[What is required] With pictures removed, print the listing exactly.
★ ★ ★ ★ ★ ★ ★
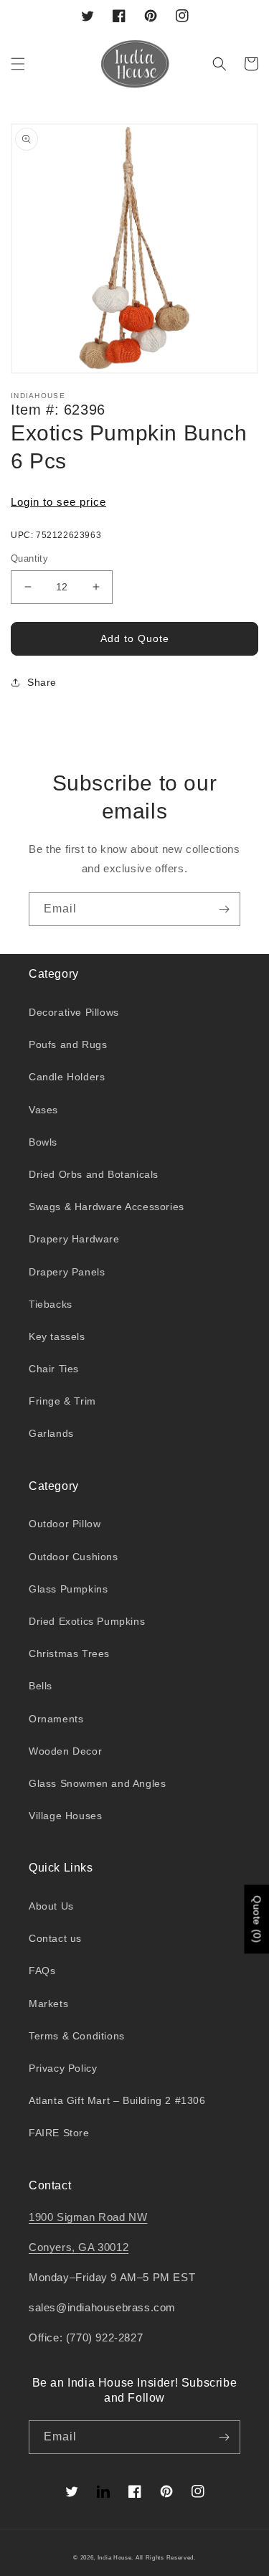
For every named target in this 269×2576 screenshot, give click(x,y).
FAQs (42, 1970)
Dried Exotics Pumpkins (87, 1621)
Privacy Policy (63, 2068)
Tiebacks (50, 1304)
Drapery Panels (67, 1272)
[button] (18, 64)
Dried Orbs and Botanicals (94, 1174)
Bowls (43, 1142)
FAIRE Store (59, 2132)
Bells (40, 1686)
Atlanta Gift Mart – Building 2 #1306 (117, 2100)
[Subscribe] (224, 909)
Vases (43, 1109)
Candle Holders (67, 1076)
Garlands (51, 1433)
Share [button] (42, 682)
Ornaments (56, 1719)
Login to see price (58, 502)
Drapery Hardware (74, 1239)
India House (115, 2557)
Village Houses (65, 1815)
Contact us (55, 1938)
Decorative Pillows (74, 1012)
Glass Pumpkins (68, 1589)
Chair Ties (54, 1368)
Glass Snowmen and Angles (97, 1783)
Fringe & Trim (62, 1401)
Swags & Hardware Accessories (106, 1206)
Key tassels (57, 1336)
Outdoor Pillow (64, 1523)
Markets (48, 2003)
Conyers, (53, 2247)
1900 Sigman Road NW (88, 2217)
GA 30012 (103, 2247)
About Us (51, 1906)
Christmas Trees (69, 1653)
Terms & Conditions (77, 2036)
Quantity (29, 558)
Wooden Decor (65, 1751)
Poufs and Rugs (68, 1044)
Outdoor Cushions (73, 1556)
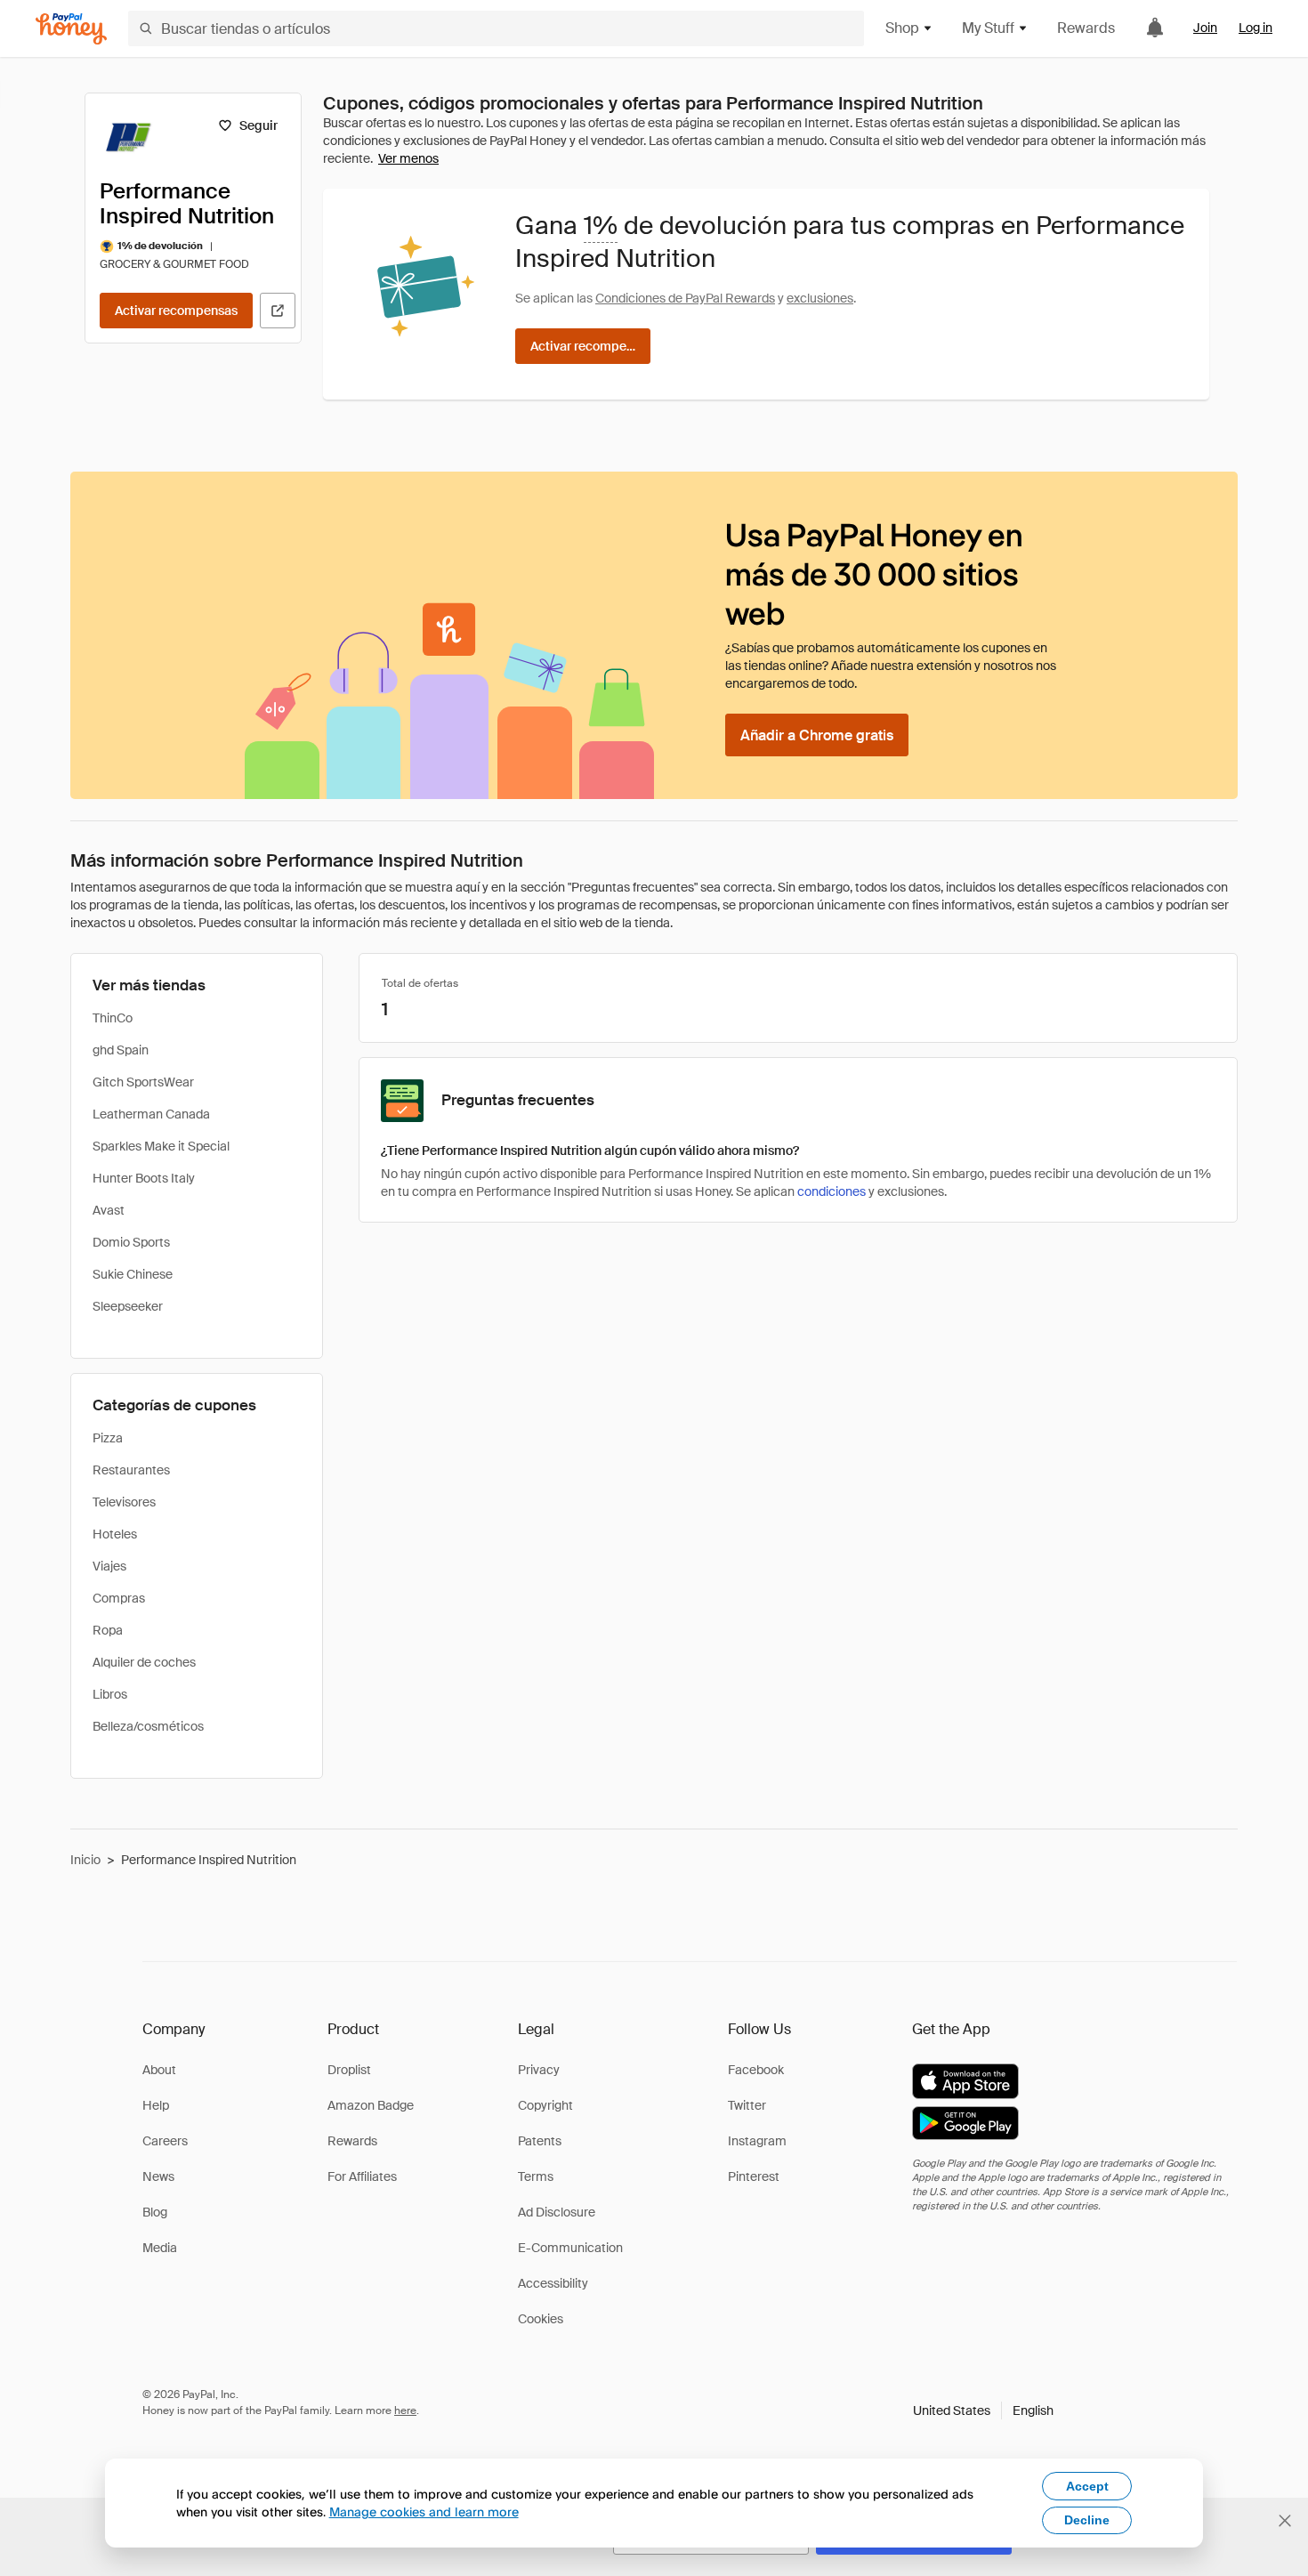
★ ★ ★ ★ ★ ★ ★
[Response box]
For every named target in this 269×2576 screenshot, give click(x,y).
FAQs (42, 1970)
Dried Exotics Pumpkins (87, 1621)
Privacy Policy (63, 2068)
Tiebacks (50, 1304)
Drapery Panels (67, 1272)
[button] (18, 64)
Dried Orbs and Botanicals (94, 1174)
Bowls (43, 1142)
FAIRE Store (59, 2132)
Bells (40, 1686)
Atlanta Gift Mart – Building 2 #1306 (117, 2100)
[Subscribe] (224, 909)
Vases (43, 1109)
Candle Holders (67, 1076)
Garlands (51, 1433)
Share [button] (42, 682)
Ornaments (56, 1719)
Login to see price (58, 502)
Drapery Hardware (74, 1239)
India House (115, 2557)
Village Houses (65, 1815)
Contact us (55, 1938)
Decorative Pillows (74, 1012)
Glass Pumpkins (68, 1589)
Chair Ties (54, 1368)
Glass Snowmen and Angles (97, 1783)
Fringe & Trim (62, 1401)
Swags & Hardware Accessories (106, 1206)
Key tassels (57, 1336)
Outdoor Pillow (64, 1523)
Markets (48, 2003)
Conyers, (53, 2247)
1900 Sigman Road NW (88, 2217)
GA 30012 (103, 2247)
About Us (51, 1906)
Christmas Trees (69, 1653)
Terms & Conditions (77, 2036)
Quantity (29, 558)
Wooden Decor (65, 1751)
Poufs and Rugs (68, 1044)
Outdoor Cushions (73, 1556)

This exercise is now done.